Regardless, on a whim, she kisses a talking frog, the cursed Prince Naveen of Maldonia (voice of Bruno Campos), because, mistaking her for a princess, which he needs to kiss to become human, he offers to pay for her restaurant if she plants one on his slimy lips. Well, she’s not a princess, so she becomes a frog too. Both amphibians now, together they set out on an adventure in the bayou where talking animals and catchy musical numbers are the norms. They meet an array of colorful characters, including a jazz-obsessed croc named Louis (Michael-Leon Wooley) and a backwoods firefly named Ray (Jim Cummings). To become human once more, they must stop the evil voodoo master, Dr. Facilier (aka The Shadow Man, voice of Keith David, expertly played), and, of course, ultimately fall in love.
The way Musker and Clements use all those Disney tropes and make them sparkling again is marvelous. The plot follows the path of a dozen other Disney movies, but somehow it feels fresh. Much of the credit belongs to the setting. But the animators do a great deed by employing varying visual styles depending on the scene, such as the sequence when Tiana dreams of her restaurant and the picture escapes into a profile piece, something like the title sequence in Catch Me if You Can. There’s straight fairy tale animation that looks beautiful, and also a skeletal, rather frightening style used when The Shadow Man is onscreen, filling the frame with low, intimidating angles.

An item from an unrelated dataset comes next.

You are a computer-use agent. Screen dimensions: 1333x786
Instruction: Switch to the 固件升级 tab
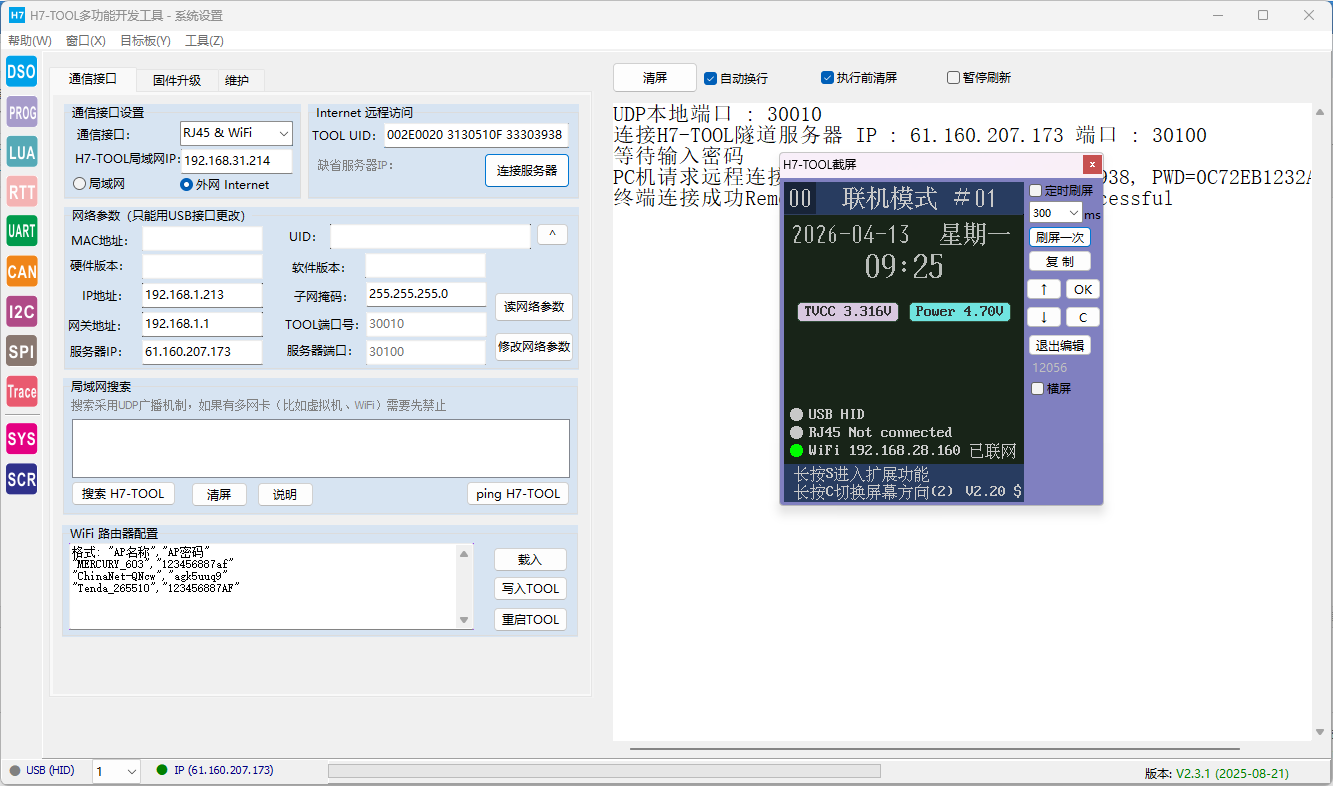(176, 81)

However, Newman’s songs are the deal-maker. There’s maybe only one dud in the bunch, which is “Almost There,” an obligatory tune where the heroine sings about her aspirations. But consider the toe-tappingness of The Shadow Man’s dark thumping hit “Friends on the Other Side,” a song set to vivid neon animation and spiraling spirit imagery. Or the bookended “Down in New Orleans,” which will have you checking Wikipedia to find out if Newman wrote it, or if he just uncovered a lost track from yesteryear. These are memorable songs recalling the glory days of Disney, and they deserve comparisons to the best from Beauty and the Beast and The Lion King.
Stories filled with magic and romance are exactly what Disney should stick to. Enough of this jittery, pop-culture laden dribble. Let 3-D die out. Leave the computer animation to Pixar. Save everyone the trouble of being disappointed. There’s no need for them to wear their creativity out by releasing a 2-D picture every year. And though their next hand-drawn movie, Rapunzel, is on its way in 2010, waiting a few years for another movie like this one to come along is easy (if we don’t have to endure rubbish like Chicken Little or Home on the Range in the interim). The Princess and the Frog represents a welcome return for Disney and a beacon of cartoon light that the company should aspire to with every new effort.